The XX Factor

Rebekah Brooks’ Hair Isn’t a Covert Personality Indicator    

In her column today, the Daily Beast’s Robin Givhan, reproves Rebekah Brooks’ choice to wear her red mane in its naturally curly state to yesterday’s Parliament hearing on the News of the World phone-hacking scandal:

Brooks’s hair was a distraction because it was a ballsy rebuke of our expectations governing how people on the defensive are supposed to tread. … There was no suggestion of humility, timidity, or caution. There was no attempt to disappear into doleful anonymity. That was look-at-me hair—stare at me, remember me. Me, me, me.

Click here to see a gallery of Rebekah Brooks’ hair.

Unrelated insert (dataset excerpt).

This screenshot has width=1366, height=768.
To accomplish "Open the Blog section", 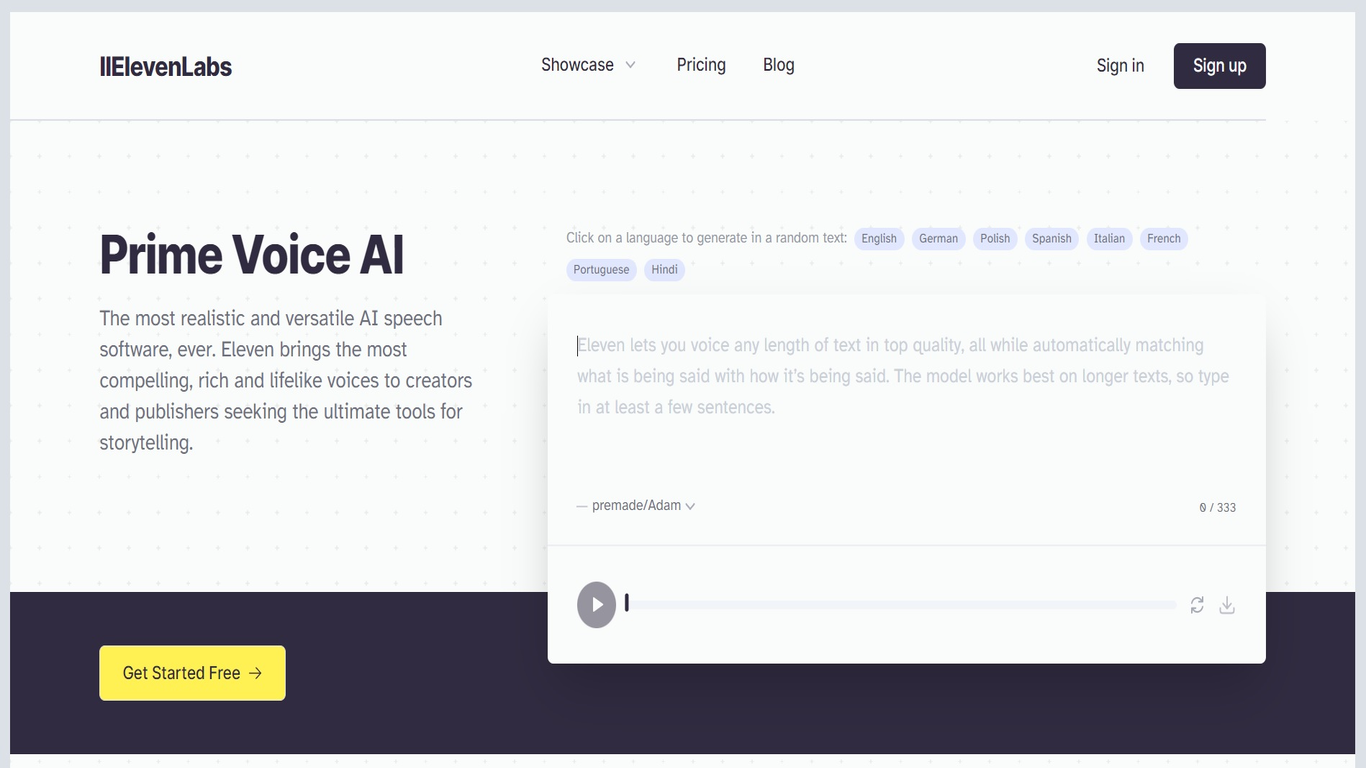I will (778, 64).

Givhan’s bottom line: Brooks’ choice to wear her hair in its signature style was irresponsible and tactless. “… while her clothes said serious business, her hair said, ‘I’m here for the Tuck & Patti concert,’ ” Givhan writes. But did it, really? Brooks’ hair looked the same as it always does.

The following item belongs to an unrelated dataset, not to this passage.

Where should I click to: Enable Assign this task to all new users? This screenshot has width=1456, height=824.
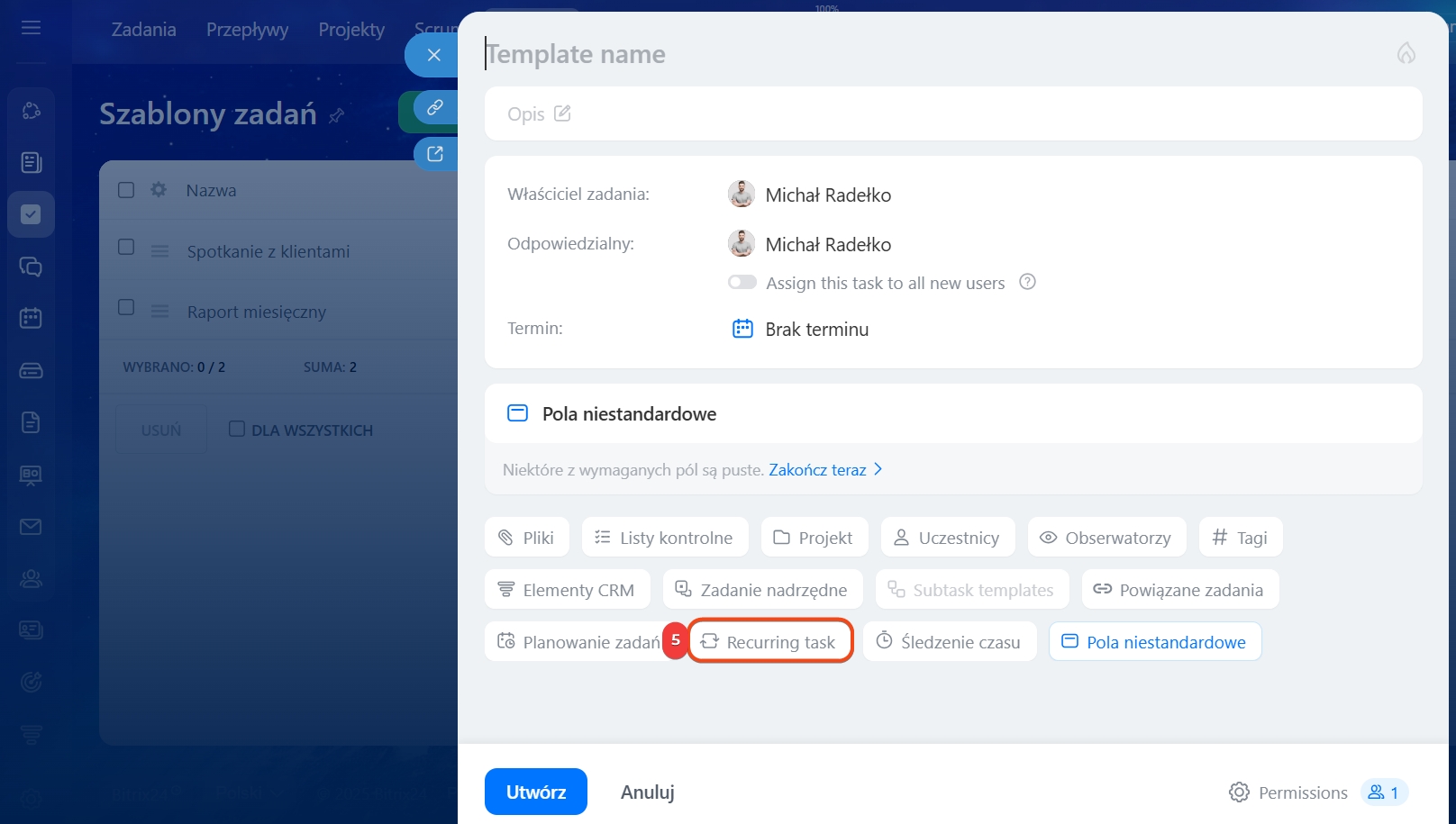742,283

Wouldn’t it be more telling of Brooks’ character if she had straightened her locks? If she attempted to conceal her suspected involvement in the scandal with some fake, glossy façade? That, to me, would’ve been the more cowardly, unctuous move. A move that might deserve some commentary. If anything, Brooks’ choice to maintain her normal ‘do eliminated the potential for superficial distraction.

Givhan assumes that Brooks’ choice was an attempt to channel latent personality traits through her curls. Her flaming hair reflected egotism and a reckless disregard for cultural rules, she writes.  This feels like a huge stretch. Even she admits the argument is tenuous: “It’s always risky to attach politics, social status, or cultural affinity to a hairstyle—to endow it with too much meaning,” she admits at the beginning. Yeah? So don’t do it.